→ What is being asked: Return each line of the material below unchanged, in its original order.

Data listing
□ □ □ □ □

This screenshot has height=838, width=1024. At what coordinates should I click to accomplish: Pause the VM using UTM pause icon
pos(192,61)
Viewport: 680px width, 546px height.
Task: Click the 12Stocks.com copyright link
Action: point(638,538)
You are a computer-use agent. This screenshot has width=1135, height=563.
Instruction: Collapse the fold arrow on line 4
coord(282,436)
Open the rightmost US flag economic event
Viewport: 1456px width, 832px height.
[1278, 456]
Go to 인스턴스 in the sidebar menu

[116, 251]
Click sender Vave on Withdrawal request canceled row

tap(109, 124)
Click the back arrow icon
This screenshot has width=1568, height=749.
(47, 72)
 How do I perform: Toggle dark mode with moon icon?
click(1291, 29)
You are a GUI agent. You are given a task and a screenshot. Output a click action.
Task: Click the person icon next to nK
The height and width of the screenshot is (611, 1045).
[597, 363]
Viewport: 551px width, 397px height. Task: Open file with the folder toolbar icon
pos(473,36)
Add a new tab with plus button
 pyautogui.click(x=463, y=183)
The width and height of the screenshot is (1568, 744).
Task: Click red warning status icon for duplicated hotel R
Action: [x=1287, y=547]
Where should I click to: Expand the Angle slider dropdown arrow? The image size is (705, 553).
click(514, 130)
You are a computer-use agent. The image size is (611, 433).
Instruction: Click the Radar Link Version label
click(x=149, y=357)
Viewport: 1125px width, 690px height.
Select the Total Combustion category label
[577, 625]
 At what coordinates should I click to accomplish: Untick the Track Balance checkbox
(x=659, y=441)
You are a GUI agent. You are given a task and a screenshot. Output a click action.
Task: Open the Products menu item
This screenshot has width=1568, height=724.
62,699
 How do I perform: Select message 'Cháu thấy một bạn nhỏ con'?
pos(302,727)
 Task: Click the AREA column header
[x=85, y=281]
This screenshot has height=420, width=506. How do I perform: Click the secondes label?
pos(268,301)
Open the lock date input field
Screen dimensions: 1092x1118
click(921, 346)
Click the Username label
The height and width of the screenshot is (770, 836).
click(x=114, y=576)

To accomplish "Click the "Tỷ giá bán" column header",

□ □ □ □ □

→ Solution for this exercise:
This screenshot has height=838, width=1024. At what coordinates should I click to accomplish: Pause the VM using UTM pause icon
pos(192,61)
Viewport: 680px width, 546px height.
Task: Click the 12Stocks.com copyright link
Action: point(638,538)
You are a computer-use agent. This screenshot has width=1135, height=563.
Instruction: Collapse the fold arrow on line 4
coord(282,436)
Open the rightmost US flag economic event
Viewport: 1456px width, 832px height.
[1278, 456]
Go to 인스턴스 in the sidebar menu

[116, 251]
Click sender Vave on Withdrawal request canceled row

tap(109, 124)
Click the back arrow icon
This screenshot has width=1568, height=749.
(47, 72)
 How do I perform: Toggle dark mode with moon icon?
click(1291, 29)
You are a GUI agent. You are given a task and a screenshot. Output a click action.
Task: Click the person icon next to nK
The height and width of the screenshot is (611, 1045).
[597, 363]
Viewport: 551px width, 397px height. Task: Open file with the folder toolbar icon
pos(473,36)
Add a new tab with plus button
 pyautogui.click(x=463, y=183)
The width and height of the screenshot is (1568, 744).
Task: Click red warning status icon for duplicated hotel R
Action: [x=1287, y=547]
Where should I click to: Expand the Angle slider dropdown arrow? The image size is (705, 553).
click(514, 130)
You are a computer-use agent. The image size is (611, 433).
Instruction: Click the Radar Link Version label
click(x=149, y=357)
Viewport: 1125px width, 690px height.
Select the Total Combustion category label
[577, 625]
 At what coordinates should I click to accomplish: Untick the Track Balance checkbox
(x=659, y=441)
You are a GUI agent. You are given a task and a screenshot. Output a click action.
Task: Open the Products menu item
This screenshot has width=1568, height=724.
62,699
 How do I perform: Select message 'Cháu thấy một bạn nhỏ con'?
pos(302,727)
 Task: Click the AREA column header
[x=85, y=281]
This screenshot has height=420, width=506. How do I perform: Click the secondes label?
pos(268,301)
Open the lock date input field
Screen dimensions: 1092x1118
click(921, 346)
Click the Username label
The height and width of the screenshot is (770, 836).
click(x=114, y=576)

To accomplish "Click the "Tỷ giá bán" column header",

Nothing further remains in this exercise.